When the mind is still, there is no space between “you” and the now. Life is direct encounter.
Only, there is no separate encounter-ER. There’s no one being immersed “in” the moment. The moment is what you are, right then.
And that is all. That is all “you” are, ever: momentary reality as experienced in a feeling and intelligent body.
Yes, really. Everything else is a collection of memories held in the mind, as if in a suitcase, which is lugged into and out of every adventure.
We mistake ourselves for the contents of the suitcase. It’s the difference between a set of encyclopedias about a peach . . . and a peach.
The now is born and it dies, with the speed of a breath. If you aren’t in your head, “you” are there for reality, sensing and feeling. In the aftermath (the next now), there is memory of that moment, and whatever the mind wants to make of it, as well as any emotion that might be stirred by the thought. But that recollected and processed “now” no longer has an objective reality. It “exists” in the mind only.

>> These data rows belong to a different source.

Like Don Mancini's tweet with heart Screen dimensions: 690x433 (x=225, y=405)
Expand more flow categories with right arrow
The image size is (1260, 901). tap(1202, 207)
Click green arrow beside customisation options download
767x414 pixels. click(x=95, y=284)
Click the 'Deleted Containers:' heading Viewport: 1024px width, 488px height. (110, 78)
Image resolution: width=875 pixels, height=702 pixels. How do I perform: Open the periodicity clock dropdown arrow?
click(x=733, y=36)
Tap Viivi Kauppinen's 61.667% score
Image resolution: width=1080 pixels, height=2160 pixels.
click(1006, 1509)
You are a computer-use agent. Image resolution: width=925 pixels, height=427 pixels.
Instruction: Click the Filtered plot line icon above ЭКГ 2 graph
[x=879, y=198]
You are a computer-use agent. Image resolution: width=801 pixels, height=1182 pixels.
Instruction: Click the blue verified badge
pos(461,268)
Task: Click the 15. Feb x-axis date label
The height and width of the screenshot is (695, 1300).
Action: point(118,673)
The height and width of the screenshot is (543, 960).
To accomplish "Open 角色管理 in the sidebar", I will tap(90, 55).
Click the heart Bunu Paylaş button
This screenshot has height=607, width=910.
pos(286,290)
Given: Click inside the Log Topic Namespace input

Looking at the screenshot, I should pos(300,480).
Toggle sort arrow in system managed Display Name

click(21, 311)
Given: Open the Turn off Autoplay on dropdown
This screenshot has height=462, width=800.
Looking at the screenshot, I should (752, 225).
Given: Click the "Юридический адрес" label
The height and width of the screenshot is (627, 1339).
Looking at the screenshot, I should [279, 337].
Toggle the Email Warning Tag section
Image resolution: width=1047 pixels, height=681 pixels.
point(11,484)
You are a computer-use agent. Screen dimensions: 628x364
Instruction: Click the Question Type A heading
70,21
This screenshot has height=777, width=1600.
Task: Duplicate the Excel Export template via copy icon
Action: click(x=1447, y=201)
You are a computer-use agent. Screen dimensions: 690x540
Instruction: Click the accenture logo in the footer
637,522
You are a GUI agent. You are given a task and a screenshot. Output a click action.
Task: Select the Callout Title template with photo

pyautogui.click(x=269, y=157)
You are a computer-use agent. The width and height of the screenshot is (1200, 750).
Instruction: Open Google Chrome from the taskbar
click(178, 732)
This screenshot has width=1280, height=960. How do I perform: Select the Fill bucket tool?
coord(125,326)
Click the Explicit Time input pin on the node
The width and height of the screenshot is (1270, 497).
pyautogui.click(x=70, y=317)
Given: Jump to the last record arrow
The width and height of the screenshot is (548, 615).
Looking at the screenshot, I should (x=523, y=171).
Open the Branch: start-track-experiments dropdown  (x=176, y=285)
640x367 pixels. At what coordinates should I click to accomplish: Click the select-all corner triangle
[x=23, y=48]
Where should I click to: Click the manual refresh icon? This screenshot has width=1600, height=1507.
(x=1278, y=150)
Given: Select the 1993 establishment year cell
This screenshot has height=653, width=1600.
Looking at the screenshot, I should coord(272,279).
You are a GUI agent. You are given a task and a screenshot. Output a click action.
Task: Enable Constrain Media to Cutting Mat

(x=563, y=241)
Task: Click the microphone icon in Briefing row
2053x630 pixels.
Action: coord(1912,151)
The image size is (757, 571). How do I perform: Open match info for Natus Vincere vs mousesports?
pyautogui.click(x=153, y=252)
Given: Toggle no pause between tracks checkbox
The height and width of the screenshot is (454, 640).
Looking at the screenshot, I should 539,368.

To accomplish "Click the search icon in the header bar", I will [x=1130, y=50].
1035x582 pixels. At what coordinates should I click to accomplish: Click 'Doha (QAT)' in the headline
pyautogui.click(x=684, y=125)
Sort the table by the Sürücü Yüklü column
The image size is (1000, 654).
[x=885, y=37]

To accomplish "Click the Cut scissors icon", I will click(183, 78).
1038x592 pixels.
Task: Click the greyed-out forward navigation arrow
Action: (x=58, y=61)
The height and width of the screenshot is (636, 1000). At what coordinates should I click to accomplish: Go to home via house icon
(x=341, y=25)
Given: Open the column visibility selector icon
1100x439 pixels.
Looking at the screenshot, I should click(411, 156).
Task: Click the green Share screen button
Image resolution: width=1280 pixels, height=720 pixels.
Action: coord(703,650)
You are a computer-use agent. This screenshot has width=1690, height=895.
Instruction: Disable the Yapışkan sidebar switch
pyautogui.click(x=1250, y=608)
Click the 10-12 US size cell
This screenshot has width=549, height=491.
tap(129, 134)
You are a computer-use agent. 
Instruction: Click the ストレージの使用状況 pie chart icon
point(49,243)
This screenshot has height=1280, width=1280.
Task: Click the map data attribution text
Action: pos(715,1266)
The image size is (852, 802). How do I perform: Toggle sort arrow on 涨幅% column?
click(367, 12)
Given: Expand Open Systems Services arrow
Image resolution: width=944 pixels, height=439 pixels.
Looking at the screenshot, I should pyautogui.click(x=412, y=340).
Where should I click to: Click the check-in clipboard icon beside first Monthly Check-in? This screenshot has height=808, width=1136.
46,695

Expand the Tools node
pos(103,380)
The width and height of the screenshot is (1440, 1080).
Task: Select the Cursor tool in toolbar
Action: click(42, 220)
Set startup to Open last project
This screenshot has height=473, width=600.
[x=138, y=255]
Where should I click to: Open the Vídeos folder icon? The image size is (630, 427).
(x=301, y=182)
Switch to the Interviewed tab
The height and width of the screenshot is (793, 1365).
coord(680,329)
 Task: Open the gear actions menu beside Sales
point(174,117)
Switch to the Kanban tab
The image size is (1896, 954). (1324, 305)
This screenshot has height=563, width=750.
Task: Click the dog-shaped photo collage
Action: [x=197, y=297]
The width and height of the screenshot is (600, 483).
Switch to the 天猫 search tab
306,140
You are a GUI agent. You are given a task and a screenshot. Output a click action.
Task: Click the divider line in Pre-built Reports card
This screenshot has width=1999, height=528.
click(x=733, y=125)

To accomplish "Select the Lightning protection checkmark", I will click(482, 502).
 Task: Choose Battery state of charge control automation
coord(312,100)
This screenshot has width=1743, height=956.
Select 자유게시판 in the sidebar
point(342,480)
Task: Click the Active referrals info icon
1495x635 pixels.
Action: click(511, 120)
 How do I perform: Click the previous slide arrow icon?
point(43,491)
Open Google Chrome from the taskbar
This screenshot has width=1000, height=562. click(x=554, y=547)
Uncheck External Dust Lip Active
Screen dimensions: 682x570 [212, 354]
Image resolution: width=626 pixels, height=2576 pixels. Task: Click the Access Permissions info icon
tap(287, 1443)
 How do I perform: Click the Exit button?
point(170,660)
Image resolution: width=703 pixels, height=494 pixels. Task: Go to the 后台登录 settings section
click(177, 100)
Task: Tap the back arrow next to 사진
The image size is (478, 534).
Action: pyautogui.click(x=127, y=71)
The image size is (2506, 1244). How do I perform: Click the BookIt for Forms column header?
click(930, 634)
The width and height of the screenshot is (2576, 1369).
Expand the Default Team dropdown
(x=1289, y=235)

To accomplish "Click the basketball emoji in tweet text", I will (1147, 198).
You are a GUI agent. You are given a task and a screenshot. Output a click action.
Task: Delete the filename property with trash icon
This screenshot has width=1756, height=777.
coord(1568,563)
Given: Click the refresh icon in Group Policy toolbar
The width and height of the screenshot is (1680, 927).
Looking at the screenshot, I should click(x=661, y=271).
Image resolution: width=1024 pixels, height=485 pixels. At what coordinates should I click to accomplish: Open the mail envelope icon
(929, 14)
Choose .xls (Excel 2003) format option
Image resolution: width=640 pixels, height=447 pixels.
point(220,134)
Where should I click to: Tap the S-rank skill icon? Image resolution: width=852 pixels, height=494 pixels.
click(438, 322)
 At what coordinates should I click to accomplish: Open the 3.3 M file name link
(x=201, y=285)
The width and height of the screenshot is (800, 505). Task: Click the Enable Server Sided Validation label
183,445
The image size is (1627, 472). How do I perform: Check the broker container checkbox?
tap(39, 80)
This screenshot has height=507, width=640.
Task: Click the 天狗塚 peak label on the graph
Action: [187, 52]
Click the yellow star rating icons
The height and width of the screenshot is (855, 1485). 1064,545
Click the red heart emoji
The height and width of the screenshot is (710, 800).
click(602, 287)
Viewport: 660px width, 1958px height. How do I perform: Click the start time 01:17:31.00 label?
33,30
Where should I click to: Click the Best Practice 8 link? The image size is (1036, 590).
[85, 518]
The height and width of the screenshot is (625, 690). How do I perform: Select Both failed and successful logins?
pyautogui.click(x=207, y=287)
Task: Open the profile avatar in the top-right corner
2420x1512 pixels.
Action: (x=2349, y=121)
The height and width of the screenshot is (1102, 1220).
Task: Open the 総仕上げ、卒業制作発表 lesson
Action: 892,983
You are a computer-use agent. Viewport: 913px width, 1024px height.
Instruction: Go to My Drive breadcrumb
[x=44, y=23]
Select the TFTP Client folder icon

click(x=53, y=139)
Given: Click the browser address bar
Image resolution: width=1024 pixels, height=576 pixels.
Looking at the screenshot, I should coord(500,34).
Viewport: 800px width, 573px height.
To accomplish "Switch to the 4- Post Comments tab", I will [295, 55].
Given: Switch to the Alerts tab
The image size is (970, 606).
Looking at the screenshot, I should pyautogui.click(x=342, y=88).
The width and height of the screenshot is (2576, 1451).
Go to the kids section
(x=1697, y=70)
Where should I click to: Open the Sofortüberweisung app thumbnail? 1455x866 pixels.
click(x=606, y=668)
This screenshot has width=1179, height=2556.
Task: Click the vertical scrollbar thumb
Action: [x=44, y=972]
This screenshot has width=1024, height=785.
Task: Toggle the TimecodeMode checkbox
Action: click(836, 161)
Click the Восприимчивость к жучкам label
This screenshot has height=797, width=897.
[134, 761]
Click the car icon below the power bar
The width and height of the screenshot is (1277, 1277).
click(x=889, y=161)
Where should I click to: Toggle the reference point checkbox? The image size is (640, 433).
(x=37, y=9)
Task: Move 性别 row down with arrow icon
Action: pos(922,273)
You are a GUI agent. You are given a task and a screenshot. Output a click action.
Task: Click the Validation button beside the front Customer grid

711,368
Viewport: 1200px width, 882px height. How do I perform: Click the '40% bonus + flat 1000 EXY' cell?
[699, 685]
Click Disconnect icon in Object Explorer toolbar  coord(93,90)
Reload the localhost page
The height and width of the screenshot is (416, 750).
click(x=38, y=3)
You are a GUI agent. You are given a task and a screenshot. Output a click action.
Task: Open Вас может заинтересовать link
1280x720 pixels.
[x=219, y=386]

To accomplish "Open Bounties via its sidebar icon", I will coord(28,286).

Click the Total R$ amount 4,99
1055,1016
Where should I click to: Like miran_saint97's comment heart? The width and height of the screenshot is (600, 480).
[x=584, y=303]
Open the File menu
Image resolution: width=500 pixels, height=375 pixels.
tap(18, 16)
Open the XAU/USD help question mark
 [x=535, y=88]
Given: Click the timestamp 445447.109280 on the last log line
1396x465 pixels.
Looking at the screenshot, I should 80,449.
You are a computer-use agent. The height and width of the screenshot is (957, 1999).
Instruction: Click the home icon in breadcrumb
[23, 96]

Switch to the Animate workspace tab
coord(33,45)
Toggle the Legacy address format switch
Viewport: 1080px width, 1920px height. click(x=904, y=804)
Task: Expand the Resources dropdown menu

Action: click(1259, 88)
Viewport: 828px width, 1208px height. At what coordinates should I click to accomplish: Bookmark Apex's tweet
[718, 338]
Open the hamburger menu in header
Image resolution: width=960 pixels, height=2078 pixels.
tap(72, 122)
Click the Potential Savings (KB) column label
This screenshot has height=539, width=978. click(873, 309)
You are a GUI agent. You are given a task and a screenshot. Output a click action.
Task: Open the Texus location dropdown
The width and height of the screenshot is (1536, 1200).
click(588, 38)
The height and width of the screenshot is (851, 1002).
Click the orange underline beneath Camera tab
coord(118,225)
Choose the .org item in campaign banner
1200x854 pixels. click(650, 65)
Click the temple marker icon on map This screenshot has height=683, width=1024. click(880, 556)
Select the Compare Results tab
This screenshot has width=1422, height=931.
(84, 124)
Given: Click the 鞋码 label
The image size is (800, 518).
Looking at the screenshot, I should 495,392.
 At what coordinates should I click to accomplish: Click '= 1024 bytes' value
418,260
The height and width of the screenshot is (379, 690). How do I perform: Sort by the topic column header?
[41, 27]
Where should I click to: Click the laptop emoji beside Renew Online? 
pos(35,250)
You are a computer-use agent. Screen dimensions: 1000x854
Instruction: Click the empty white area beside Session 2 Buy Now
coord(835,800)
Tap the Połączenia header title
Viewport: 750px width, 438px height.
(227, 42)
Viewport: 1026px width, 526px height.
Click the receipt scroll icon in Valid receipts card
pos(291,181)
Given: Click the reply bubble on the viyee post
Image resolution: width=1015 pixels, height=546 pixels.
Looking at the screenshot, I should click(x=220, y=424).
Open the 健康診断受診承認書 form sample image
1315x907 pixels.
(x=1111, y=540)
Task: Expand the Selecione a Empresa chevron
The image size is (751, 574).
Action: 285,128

Just as you do. The you that you believe yourself to be has no independent reality. It’s produced and maintained by your processing mind, which is serving (almost constantly) at the pleasure of the ego, which has you convinced that it’s you.
What you really are is fleeting, ever-changing. Thrillingly here, alive. If only you knew it.
It’s only when the mind-self turns on, with its assessing and story-making, that the familiar you assembles. Awareness becomes distant from what-is. You are no longer living in life; you are living in your head.
Many people spend their entire lives in their heads. When it comes time to die, they feel as though they haven’t lived. They’re right.
The awareness that knows itself in the now is not the you that lives in the head.
The you that the mind thinks up is incapable of experiencing the extraordinary peace and well-being of the no-you state. Even to call it a state is imperfect. None of the language here can ever be anything but a wooden approximation (language, a mental tool, being at a distance from reality).
* * * * *
To the ordinary you, this picture of reality, of self, is likely to be disturbing. At the very least, disappointing. Possibly truly alarming.
But! In those moments of transcendent awareness, the one capable of alarm is not in evidence.
Only if it were there could it be troubled by its absence.
The fact that the familiar you is missing from those extraordinary moments is a crucial piece of data. Disregard it and you will continue moving in useless loops, seeking the preferred kind of experience.
It’s only to the mind-made self that there appears to be a locked door separating “you” from the spaciousness that is your fundamental nature.
Trying to get the ego to experience transcendence is as worthwhile as searching for a key to a door that has no lock.